[Element and text position data]
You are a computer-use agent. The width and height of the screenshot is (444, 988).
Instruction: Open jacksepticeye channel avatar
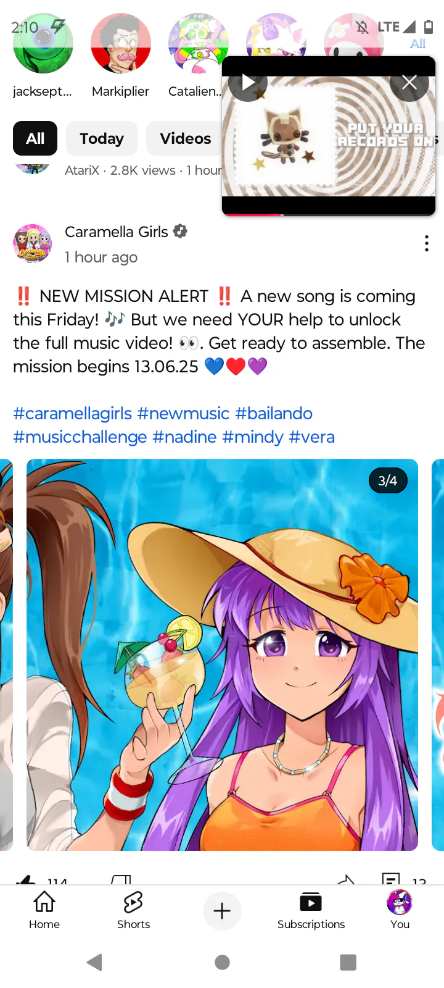43,44
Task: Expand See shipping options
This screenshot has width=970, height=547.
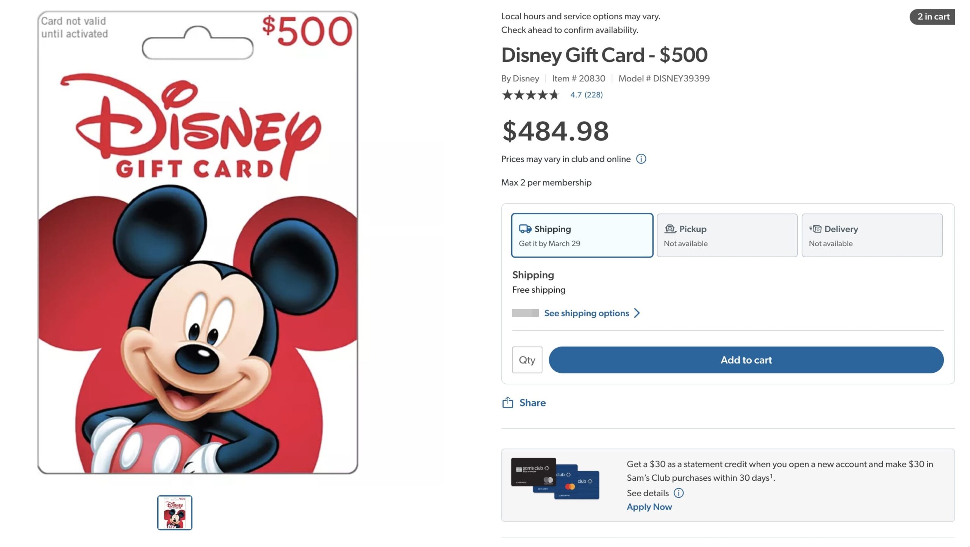Action: coord(586,313)
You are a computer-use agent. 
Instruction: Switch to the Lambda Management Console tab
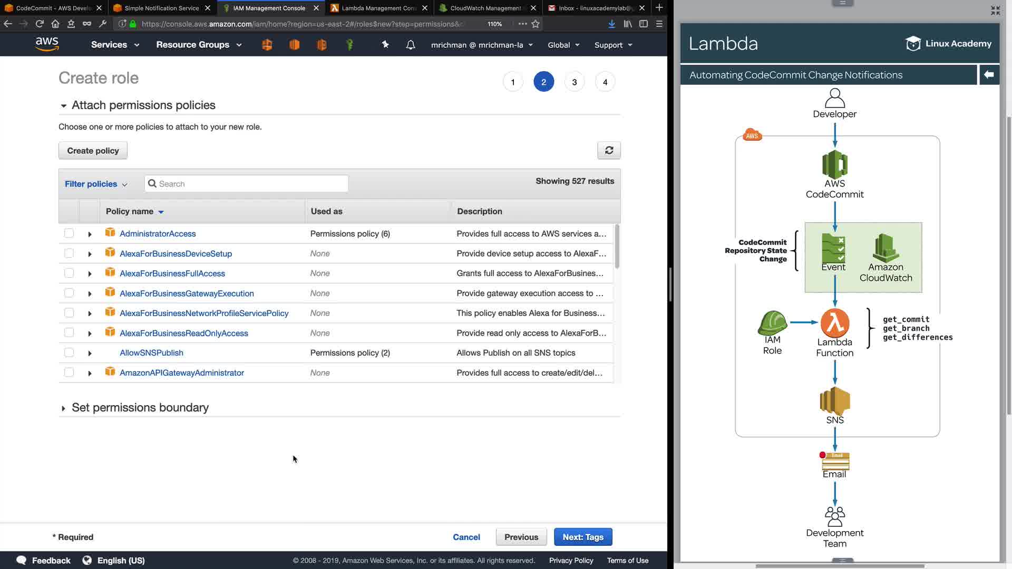378,8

• Exercise task
Return every line above verbatim, omitting the pictures.

• Written response
You are a computer-use agent. The width and height of the screenshot is (444, 988).
Instruction: Open jacksepticeye channel avatar
43,44
Task: Expand See shipping options
This screenshot has width=970, height=547.
Action: coord(586,313)
You are a computer-use agent. 
Instruction: Switch to the Lambda Management Console tab
378,8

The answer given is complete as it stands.